You will feel an immense sense of freedom and lightness.

It's pretty obvious why: a weight is about to be lifted from your shoulder. Where your path was a narrow funnel leading to one specific destination, you will now have the infinity of all possible and reachable paths ahead of you. You couldn't do anything but worry about the startup - now you can do anything you want.

The end of a start feels very dramatic before it happens, but once it's done, you will feel a whole lot better. Trust me.

Having just gone through this I concur 100%. Everything, and I mean everything, now seems just a little bit more achievable. The good things in life feel better, the bad things not as bad. I smile more, and am sleeping better.

A weight has lifted, and I'm slowly regaining energy - almost feel like I might one day have enough again to start on the journey of another startup.

Another point to add is the worst case scenario is hardly ever as bad as you think its going to be. Its very easy to over-estimate the amount of work it will take to recover from a setback.
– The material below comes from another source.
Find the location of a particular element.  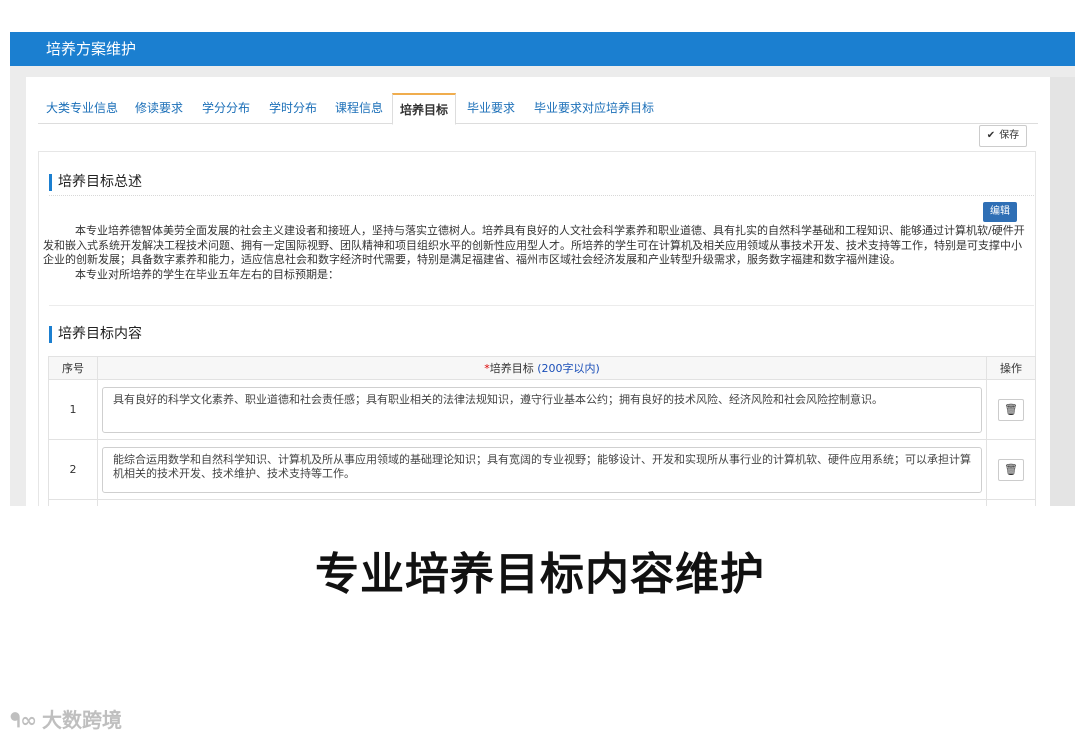

goal-header-label: 培养目标 is located at coordinates (512, 368).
Sometimes it takes experiencing a setback before you learn this. The confidence you gain from the experience can sometimes be worth more than the gain from everything going as planned.
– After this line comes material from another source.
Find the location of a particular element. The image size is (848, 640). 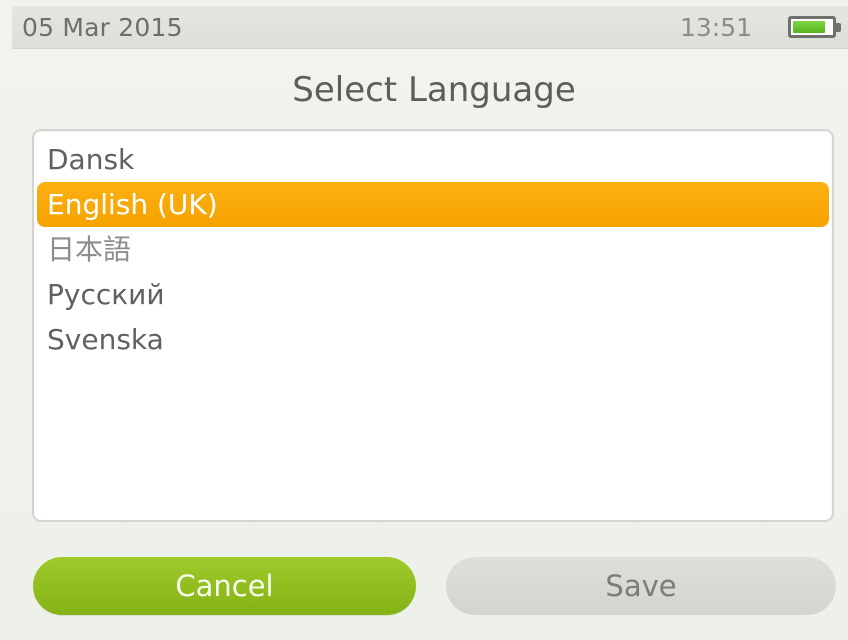

language-item-english-uk: English (UK) is located at coordinates (433, 204).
Once your startup actually fails and is behind you, here's the surprise: You will feel an immense sense of freedom and lightness.

I'm thinking that's going to vary from person to person. There are a lot of factors involved. Age being an obvious one. For us older folks, who may have an "I only have so many 'at bats' left" mindset, the end of a startup could be seen as the end of, well, pretty much everything.
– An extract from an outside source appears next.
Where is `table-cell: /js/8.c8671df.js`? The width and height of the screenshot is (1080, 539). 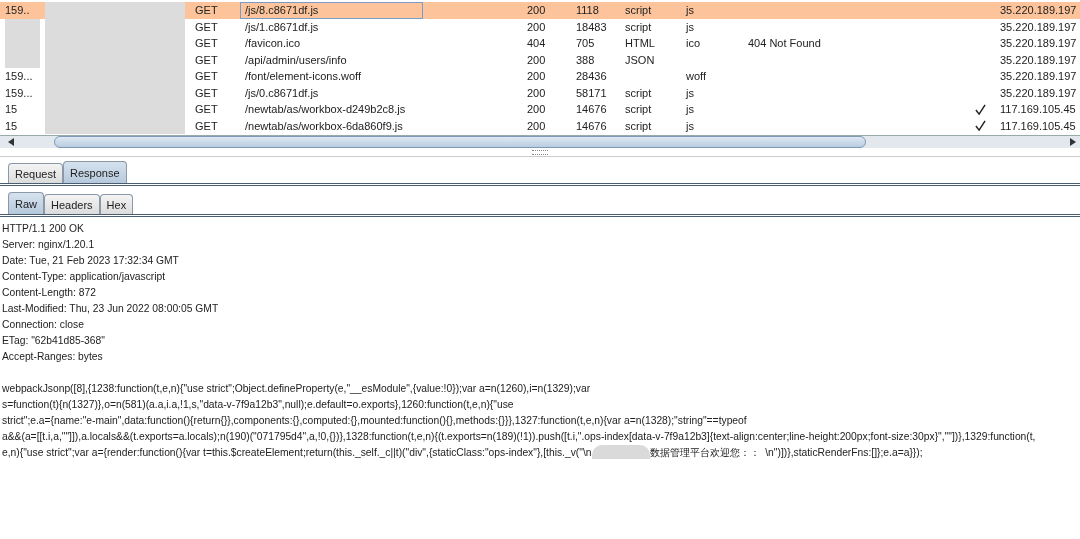 table-cell: /js/8.c8671df.js is located at coordinates (282, 10).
I know that I, personally, am feeling a bit of a "do or die" thing with my startup. If the day comes that I have to acknowledge that I've failed with this, I'm thinking I am headed to the liquor store to spend whatever money is left on booze, and then driving to Vegas to drink myself to death. My biggest hope will be that I find a hooker who looks something like Elisabeth Shue.

Yes, definitely. One piece of advice I can give from experience:

After you've left your first startup behind you, take a break.

Mine was only a month, but it was the most productive, thoughtful, and interesting month ever. I came up with new ideas about business, people, philosophy, and the world, and just had some of the best and most clear thinking I had had in many years. I processed my former mistakes and turned them into valuable lessons that I will remember forever. I had tons of new ideas and started writing them down. I went skiing a lot. That month has proved immeasurably valuable.

It's amazing what your brain can do when it has space, and you need to let it have that space, especially after such a long time being focused on one thing.

My explicit recommendation to the OP: leave it all behind for as long as you are able (a week, 2 weeks, a month), travel, and bring a journal.

And remember—you'll have a new perspective on all of this in a year's time. Try to keep that 1 year/5 year/10 year outlook and just take the next step. Don't worry, it's just life.